I'll admit I read this, yesterday, but had to wait to 'digest' it for a day, because we're getting into it, now... Talking about the earliest days when no one, not you or your Docs, knew what was happening. Learning the details of how things unfolded, I can see, easily, how a misdiagnosis could have occurred. Sometimes things happen that aren't pleasant, good, or desirable--but they're not anyone's fault, either. Virtually everyone has to experience things in life that they'd much rather *not,* and everyone I know is "damaged" in one way, or another. But, here we are, frail and fabulous human beings, and we have to do the best we can, anyway. I think you're figuring out that you don't necessarily have to do it all *alone,* though. Not everyone is close to their biological families, but you're getting some good people around you in your life, Doc. And, you deserve that, because, beneath all the projected 'grump' and defensive maneuvering, you are an extremely good man. :-)

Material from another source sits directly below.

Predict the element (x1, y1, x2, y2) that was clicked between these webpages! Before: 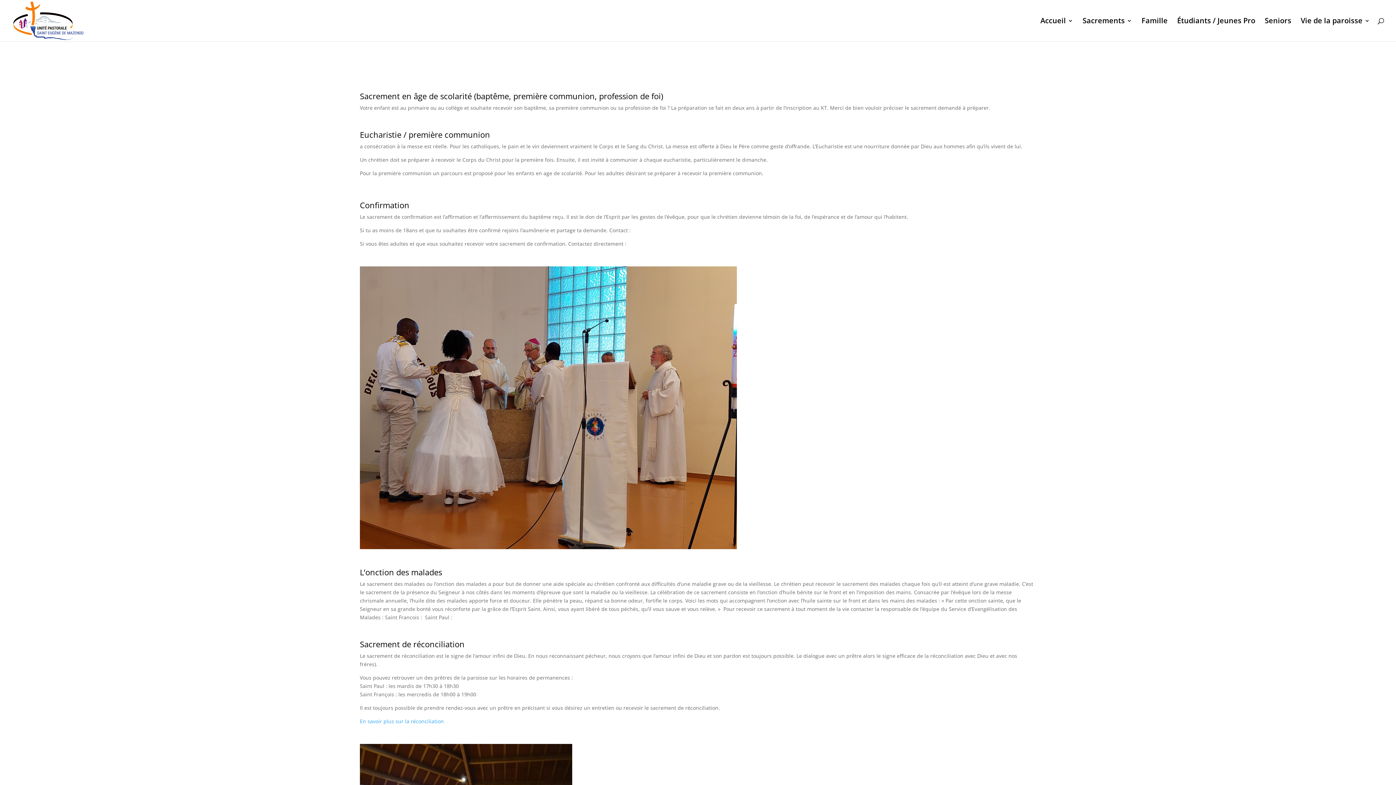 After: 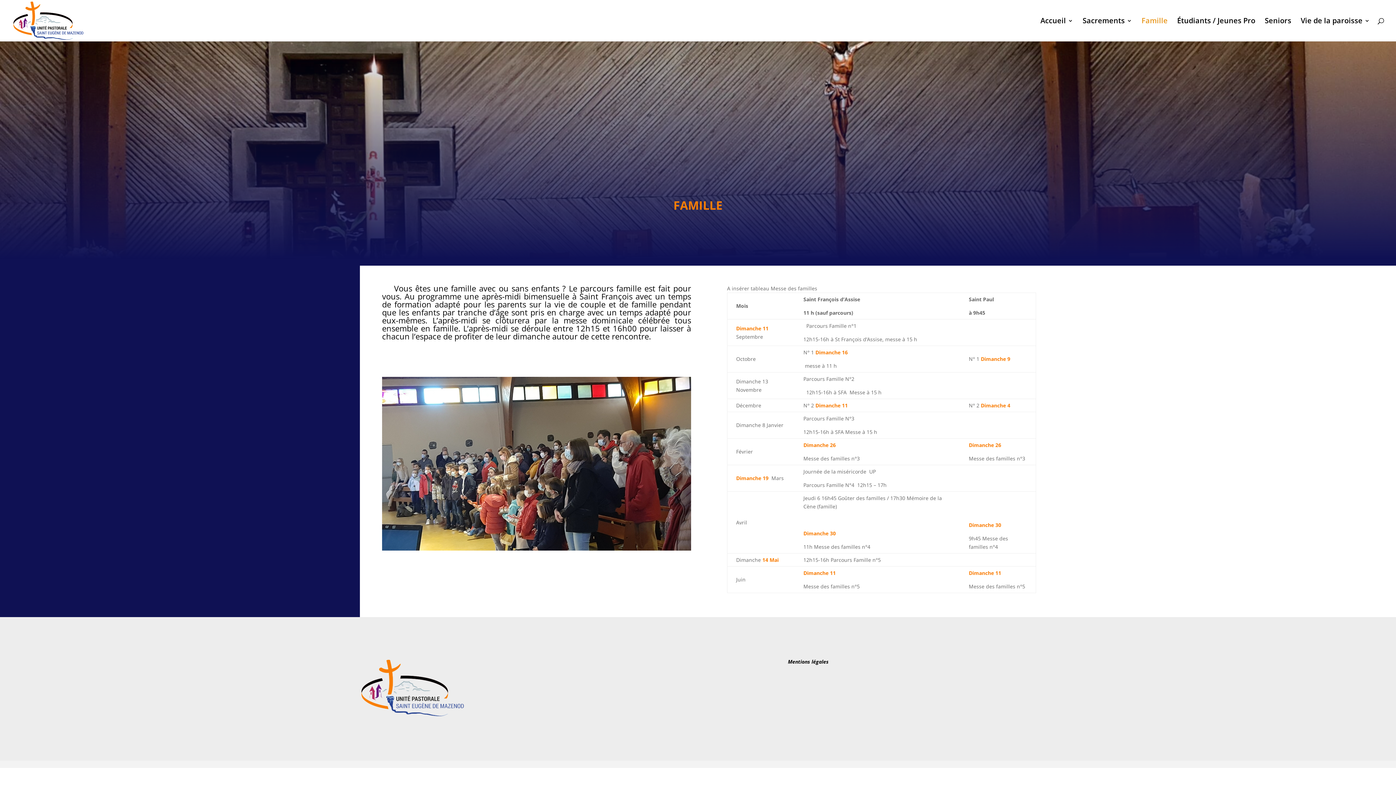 Action: bbox: (1141, 18, 1168, 41) label: FamillePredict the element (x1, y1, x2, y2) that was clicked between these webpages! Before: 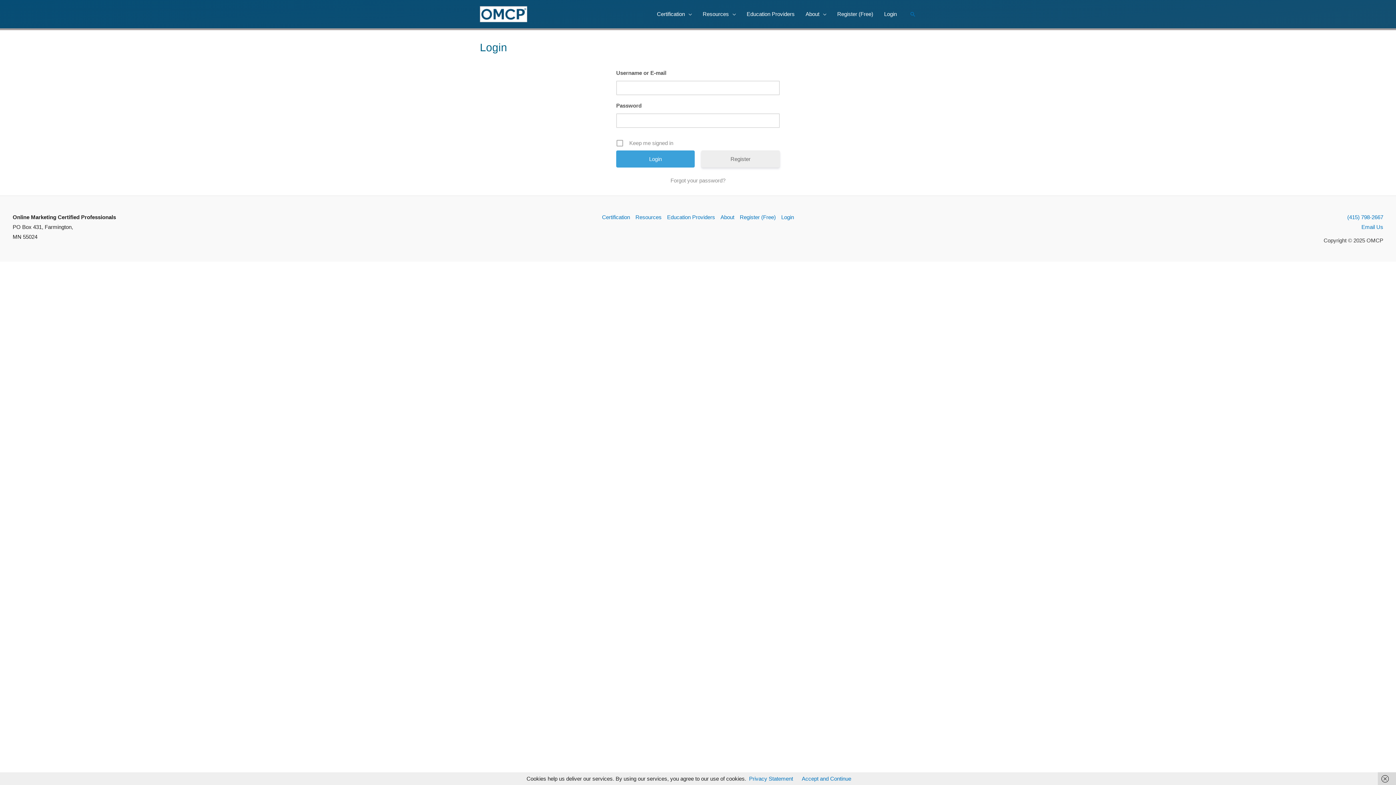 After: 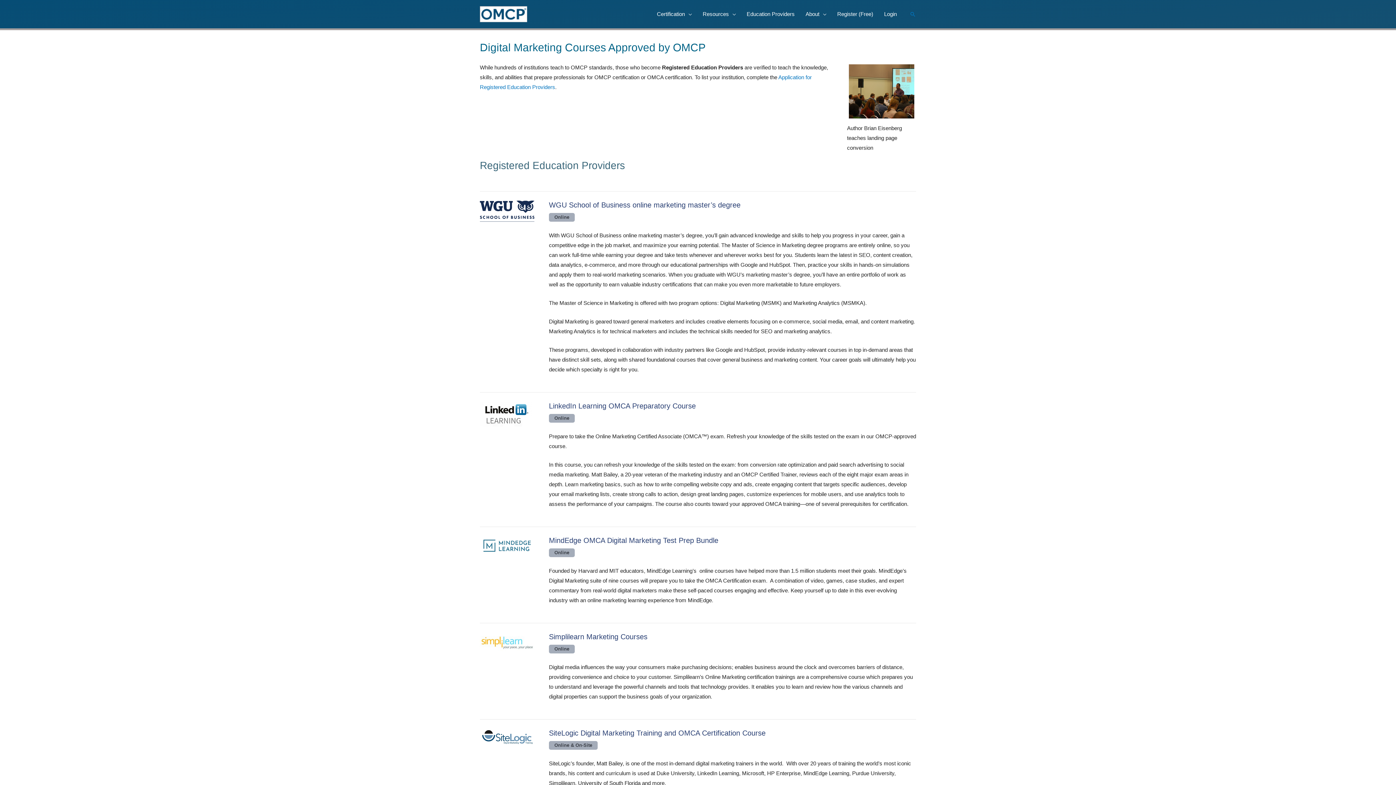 Action: label: Education Providers bbox: (741, 0, 800, 28)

I understand what it's like to have limited energy and to have to live a life impacted by chronic pain or illness. Reading what you've gone through brings back a lot of memories and, 'oh, yeah--I recognize *that*' reactions. I've gone through several year periods, at different times, from car accidents and such where my existence mostly consisted of visits to healthcare/physical therapy professionals. A person never truly appreciates their basic body/framework until it suddenly *doesn't* work. LOL
So, as difficult as it must be to think about/recall all of this, thank you, Doc. More people, to varying degrees, have been 'in your shoes' than you know about. You may not realize it, but you're an inspiring and heroic person. And, I happen to *like* your sense of humor... LOL
Wishing you strength and healing as you continue your journey through some of the lower Circles that Virgil and Dante probably skirted through quite quickly, rather than applying for residency status... ;-) May your own personal 'Beatrice' find you soon, Doc.